“Sticks and stones may break my bones, but words will never hurt me.”
Since hearing that phrase on the playground years ago, I’ve learned that words can indeed hurt.
But I’ve also discovered a secret to not allowing them to be damaging.
I’ve been called a few zingers in my day, and I don’t have to reach back to elementary school to pull them up. In a recent Facebook thread, for instance, I was labeled a “Sidewalk Pharisee.”
The context was my involvement in sidewalk prayer advocacy, a ministry that takes place mainly in the context of the Red River Women’s Clinic, our state’s only abortion facility, on abortion day.

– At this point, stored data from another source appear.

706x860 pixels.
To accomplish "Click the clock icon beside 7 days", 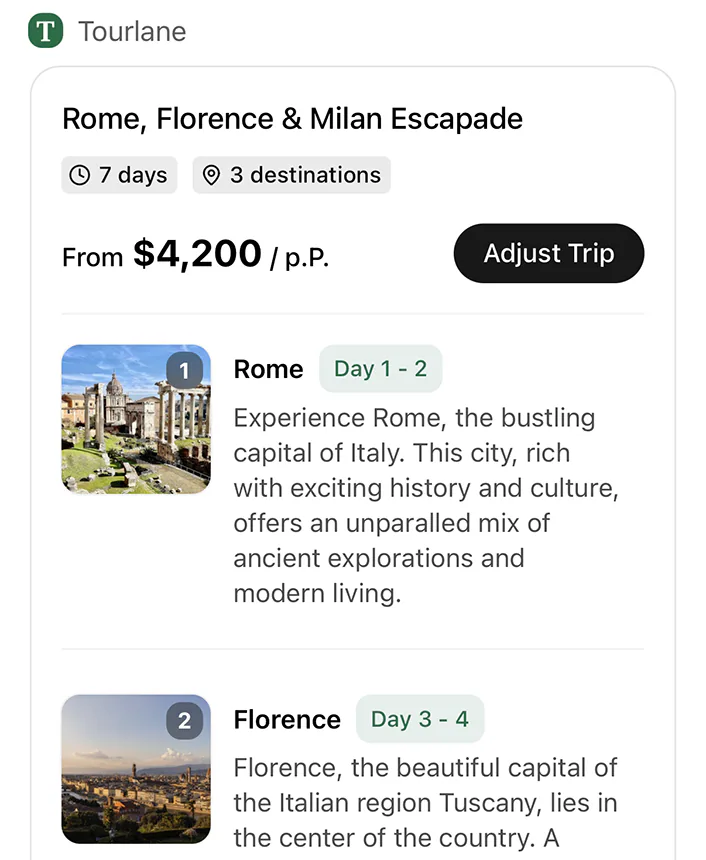I will point(80,175).
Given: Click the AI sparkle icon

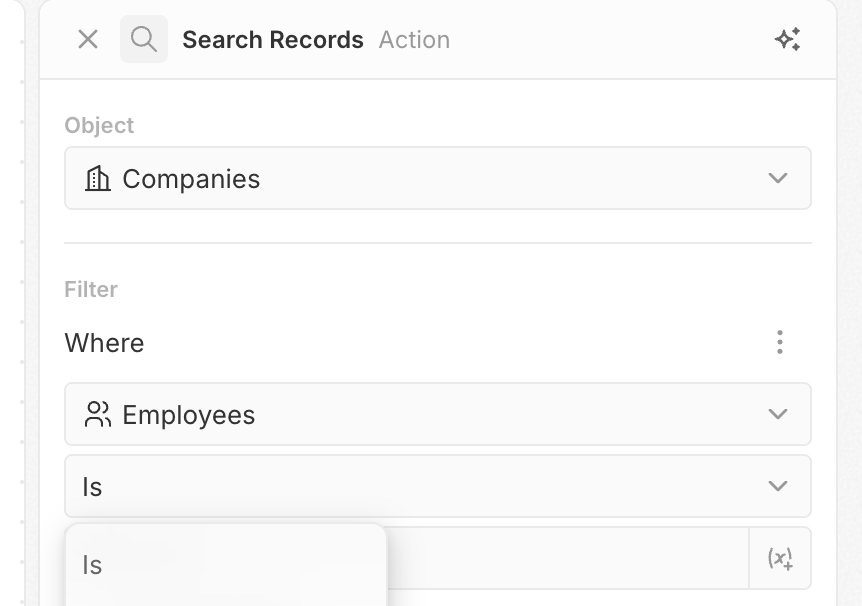Looking at the screenshot, I should 787,40.
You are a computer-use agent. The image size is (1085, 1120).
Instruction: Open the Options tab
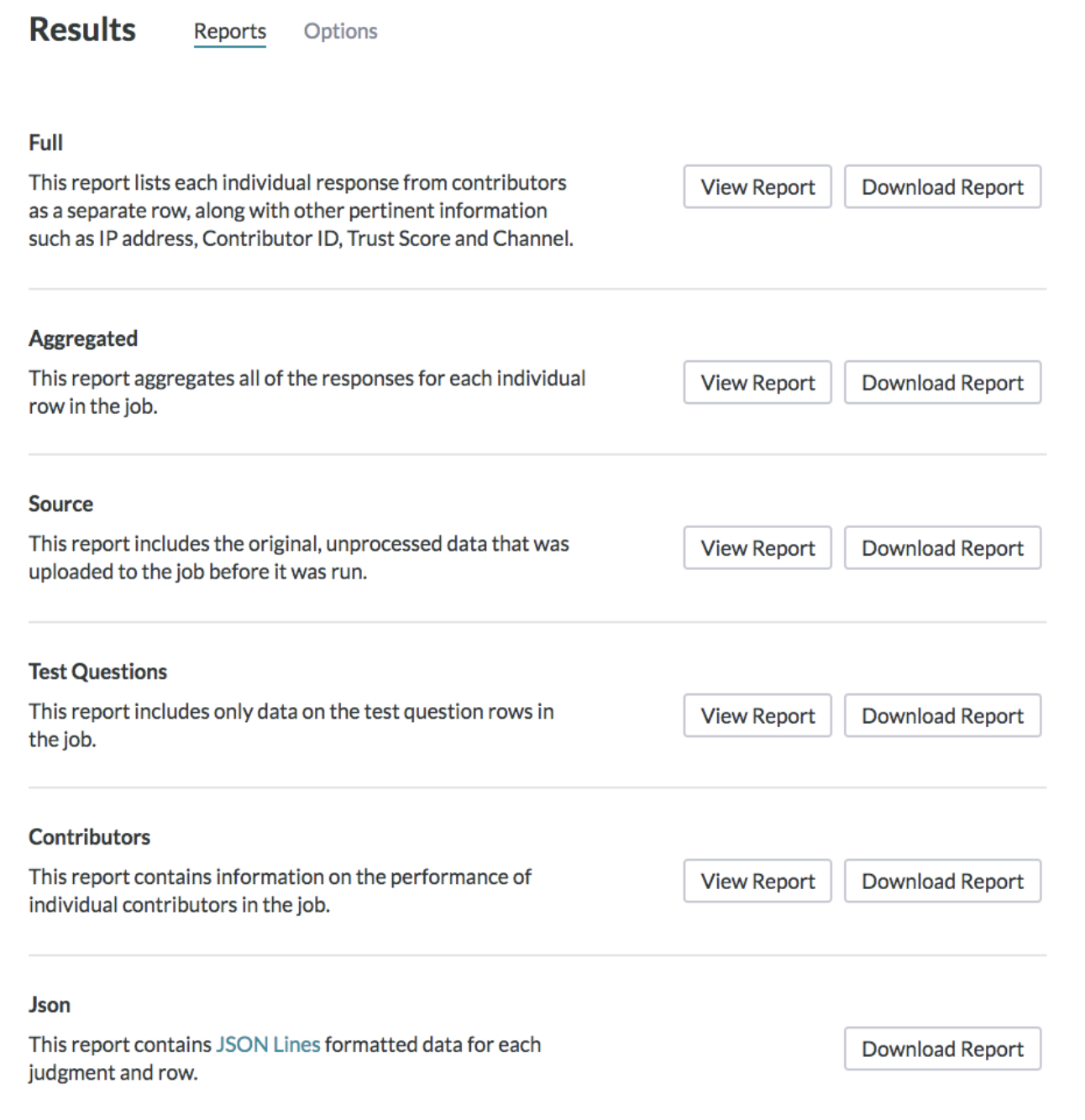tap(340, 31)
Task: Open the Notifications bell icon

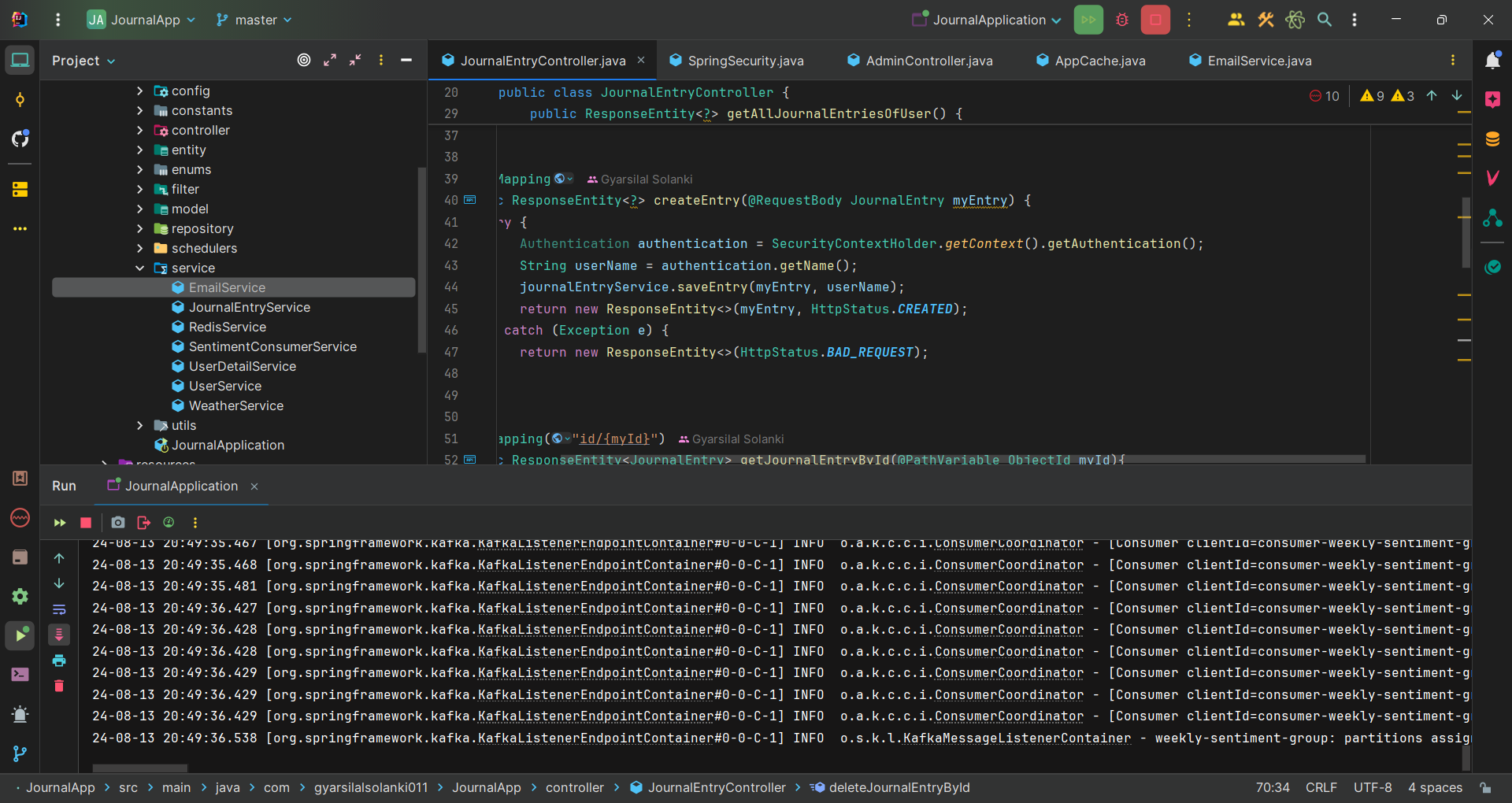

When I can, I join other sidewalk advocates there weekly to pray, and when possible, offer hope-filled literature and love to the abortion-vulnerable.
For most of the time I’ve been doing this, I hadn’t personally witnessed what we in the pro-life arena call a “save;” essentially the about-turn of someone who’d arrived intending to obtain an abortion.
But I’d heard of saves happening. And while we can’t know the exact circumstances or mindset of the potential clients, knowing many are reluctant, we try to approach them with the hope of a way out, and lead them to resources to help.
Recently, I was involved in two saves on the sidewalk, and it was in sharing a little about the first one — an experience that ended with me viewing, with the parents, the ultrasound of their sweet little babe — that the name-calling happened.
What the name-caller didn’t know was the beautiful series of events that led up to that moment, and how the miracle I witnessed will remain permanently embedded in my heart. It was amazing to be part of helping save a life, and living with the reality that someday, that life will bring life to others.
I’ll always be grateful for what God revealed to me that day. Much of it I cannot share, but I believe that someday, should I reach heaven, this moment will be one of the highlights as I look back on my life and any successes I might have helped effect.
So how does one let stinging words fall away? I’ll admit these words caused some sadness, but mostly because they contrasted so starkly the reality of that day. But in tapping into the God of love and life, harsh words lose their hold and float off, making room for others, like these from Ephesians 4:32: “Be kind to one another, tenderhearted, forgiving one another, as God in Christ forgave you.”
Reading this, I think of the woman who lashed out, and rather than be angry, I simply want to offer her my heart.
[For the sake of having a repository for my newspaper columns and articles, I reprint them here, with permission, a week after their run date. The preceding ran in The Forum newspaper on June 3, 2017.]